=== Section Start ===
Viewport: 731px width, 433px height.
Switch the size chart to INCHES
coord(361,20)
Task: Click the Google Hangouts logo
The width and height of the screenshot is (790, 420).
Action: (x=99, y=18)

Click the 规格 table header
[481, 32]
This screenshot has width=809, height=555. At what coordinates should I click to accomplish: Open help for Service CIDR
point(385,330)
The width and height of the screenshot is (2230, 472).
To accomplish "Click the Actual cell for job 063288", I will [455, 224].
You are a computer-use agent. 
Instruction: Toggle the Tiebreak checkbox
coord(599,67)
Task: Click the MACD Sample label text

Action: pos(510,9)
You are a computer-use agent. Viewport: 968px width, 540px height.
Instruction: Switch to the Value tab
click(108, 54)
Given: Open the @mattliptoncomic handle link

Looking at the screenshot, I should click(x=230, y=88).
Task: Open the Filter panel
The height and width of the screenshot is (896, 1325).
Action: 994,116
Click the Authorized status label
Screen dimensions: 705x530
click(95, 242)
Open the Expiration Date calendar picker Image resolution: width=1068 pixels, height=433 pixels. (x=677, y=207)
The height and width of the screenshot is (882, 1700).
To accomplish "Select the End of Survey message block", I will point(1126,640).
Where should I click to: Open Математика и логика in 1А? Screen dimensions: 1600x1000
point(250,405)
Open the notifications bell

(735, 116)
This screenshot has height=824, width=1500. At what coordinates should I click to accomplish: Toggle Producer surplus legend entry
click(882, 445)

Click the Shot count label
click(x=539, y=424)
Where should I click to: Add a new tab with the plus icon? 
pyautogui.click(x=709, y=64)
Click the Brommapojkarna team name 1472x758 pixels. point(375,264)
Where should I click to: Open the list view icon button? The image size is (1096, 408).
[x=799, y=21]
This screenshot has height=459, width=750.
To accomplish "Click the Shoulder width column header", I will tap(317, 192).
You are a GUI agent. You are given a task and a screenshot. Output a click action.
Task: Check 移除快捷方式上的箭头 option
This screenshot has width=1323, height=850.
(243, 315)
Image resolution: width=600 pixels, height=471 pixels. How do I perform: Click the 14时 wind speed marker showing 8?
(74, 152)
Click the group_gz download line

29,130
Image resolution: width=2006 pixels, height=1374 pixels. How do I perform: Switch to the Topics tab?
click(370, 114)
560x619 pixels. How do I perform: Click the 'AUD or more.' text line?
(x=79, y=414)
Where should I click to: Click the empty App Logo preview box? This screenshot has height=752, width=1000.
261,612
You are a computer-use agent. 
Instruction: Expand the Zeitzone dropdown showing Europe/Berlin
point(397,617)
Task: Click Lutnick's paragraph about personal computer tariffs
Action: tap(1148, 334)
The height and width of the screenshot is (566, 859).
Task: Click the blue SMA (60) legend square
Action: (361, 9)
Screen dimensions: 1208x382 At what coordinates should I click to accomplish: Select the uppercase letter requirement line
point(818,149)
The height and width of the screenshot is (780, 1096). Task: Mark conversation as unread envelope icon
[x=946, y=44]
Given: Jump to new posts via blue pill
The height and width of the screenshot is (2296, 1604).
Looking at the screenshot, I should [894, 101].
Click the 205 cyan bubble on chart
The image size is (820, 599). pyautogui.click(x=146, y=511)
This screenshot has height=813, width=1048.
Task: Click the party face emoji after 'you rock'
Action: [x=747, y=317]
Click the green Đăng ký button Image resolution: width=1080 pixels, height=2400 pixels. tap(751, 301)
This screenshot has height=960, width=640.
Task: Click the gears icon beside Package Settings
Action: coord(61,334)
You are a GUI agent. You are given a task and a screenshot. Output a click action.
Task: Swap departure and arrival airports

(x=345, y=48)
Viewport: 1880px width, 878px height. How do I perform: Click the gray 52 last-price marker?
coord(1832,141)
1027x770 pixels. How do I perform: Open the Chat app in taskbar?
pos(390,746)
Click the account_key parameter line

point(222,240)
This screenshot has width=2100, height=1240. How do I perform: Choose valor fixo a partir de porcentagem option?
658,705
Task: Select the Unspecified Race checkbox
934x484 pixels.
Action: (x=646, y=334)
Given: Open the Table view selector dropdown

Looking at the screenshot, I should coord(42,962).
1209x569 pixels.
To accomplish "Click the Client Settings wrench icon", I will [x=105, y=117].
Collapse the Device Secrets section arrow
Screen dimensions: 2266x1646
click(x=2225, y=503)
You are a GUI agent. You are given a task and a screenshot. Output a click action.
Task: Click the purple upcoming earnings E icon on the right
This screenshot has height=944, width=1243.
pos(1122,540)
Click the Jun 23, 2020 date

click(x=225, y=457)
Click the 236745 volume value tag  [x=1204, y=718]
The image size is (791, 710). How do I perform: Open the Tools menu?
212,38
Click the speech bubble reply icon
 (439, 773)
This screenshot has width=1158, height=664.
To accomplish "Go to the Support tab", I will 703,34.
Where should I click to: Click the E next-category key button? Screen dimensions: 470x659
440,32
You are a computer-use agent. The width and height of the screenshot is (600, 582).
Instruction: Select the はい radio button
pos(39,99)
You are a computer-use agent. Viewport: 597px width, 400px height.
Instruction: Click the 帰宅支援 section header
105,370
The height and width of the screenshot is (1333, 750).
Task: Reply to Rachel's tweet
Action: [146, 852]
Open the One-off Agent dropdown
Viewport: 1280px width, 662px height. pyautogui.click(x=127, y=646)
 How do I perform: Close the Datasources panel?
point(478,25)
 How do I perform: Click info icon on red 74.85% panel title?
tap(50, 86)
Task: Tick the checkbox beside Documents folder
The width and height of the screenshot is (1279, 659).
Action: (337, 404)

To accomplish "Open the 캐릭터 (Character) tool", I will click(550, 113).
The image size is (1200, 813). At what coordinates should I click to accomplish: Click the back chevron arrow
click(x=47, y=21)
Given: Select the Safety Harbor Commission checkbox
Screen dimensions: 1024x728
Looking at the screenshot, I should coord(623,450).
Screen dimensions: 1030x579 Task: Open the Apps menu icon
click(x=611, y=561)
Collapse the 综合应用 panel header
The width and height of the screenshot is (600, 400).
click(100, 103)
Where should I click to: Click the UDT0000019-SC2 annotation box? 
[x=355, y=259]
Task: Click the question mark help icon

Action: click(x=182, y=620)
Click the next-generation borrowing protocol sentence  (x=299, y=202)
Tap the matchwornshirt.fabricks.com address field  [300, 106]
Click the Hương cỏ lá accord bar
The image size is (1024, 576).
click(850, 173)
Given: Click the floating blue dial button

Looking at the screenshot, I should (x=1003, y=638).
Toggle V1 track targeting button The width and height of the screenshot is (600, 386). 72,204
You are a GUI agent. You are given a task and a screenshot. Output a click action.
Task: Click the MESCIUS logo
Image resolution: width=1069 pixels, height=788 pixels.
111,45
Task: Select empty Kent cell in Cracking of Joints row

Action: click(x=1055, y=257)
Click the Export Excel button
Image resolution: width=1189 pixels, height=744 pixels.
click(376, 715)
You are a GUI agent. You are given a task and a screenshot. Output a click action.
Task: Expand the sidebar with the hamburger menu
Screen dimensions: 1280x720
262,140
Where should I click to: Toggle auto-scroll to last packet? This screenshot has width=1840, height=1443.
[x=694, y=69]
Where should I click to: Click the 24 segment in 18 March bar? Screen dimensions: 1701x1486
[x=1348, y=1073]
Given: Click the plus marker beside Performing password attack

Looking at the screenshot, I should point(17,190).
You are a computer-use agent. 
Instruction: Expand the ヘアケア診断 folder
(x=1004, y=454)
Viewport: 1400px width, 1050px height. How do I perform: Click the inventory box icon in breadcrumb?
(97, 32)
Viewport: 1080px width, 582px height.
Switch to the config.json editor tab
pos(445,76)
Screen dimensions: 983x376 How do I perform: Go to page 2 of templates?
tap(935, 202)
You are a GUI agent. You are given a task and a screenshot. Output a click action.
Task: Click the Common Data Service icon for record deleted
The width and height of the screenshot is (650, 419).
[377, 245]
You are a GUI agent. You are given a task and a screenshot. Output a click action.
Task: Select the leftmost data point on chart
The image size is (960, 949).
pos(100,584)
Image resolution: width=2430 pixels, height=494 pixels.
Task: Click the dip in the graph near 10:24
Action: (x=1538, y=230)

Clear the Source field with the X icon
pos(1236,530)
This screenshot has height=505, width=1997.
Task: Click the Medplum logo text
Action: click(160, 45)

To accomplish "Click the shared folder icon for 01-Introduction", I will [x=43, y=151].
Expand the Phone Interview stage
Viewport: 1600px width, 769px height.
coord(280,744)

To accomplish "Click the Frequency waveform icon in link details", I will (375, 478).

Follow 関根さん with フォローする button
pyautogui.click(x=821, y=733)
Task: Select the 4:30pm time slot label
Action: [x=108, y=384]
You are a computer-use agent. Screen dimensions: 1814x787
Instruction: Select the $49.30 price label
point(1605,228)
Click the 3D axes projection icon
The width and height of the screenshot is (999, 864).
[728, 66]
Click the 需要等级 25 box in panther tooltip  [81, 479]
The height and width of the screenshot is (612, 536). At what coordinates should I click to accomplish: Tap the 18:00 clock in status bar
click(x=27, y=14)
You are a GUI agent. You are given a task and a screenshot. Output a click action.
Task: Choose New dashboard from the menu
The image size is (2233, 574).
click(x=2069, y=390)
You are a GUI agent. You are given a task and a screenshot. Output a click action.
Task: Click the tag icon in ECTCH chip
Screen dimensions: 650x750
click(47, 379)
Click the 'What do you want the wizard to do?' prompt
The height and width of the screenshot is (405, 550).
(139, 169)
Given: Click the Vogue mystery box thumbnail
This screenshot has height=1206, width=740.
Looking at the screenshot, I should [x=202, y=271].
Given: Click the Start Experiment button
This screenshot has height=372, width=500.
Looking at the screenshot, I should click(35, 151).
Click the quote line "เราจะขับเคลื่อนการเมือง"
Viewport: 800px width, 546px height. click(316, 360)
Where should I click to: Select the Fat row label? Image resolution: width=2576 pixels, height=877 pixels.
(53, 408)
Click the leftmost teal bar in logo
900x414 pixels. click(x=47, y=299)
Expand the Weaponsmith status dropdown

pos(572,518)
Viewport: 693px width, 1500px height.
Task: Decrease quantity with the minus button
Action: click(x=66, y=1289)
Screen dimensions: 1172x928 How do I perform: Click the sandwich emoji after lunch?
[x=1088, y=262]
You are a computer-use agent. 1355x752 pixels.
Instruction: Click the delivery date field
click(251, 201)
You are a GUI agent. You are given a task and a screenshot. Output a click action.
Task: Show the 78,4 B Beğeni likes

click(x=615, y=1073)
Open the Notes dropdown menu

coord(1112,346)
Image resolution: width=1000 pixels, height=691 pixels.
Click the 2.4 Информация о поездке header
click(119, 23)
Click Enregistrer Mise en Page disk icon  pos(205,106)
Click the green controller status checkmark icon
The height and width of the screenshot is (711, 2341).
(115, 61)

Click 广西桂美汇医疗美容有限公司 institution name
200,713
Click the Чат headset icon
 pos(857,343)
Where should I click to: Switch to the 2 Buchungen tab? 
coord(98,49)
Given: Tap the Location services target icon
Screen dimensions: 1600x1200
=== Section End ===
> _Work instructions_:
Whenever a line in the entries holds the word "Collapse", copy that line.

> _Answer to this problem_:
Collapse the Device Secrets section arrow
Collapse the 综合应用 panel header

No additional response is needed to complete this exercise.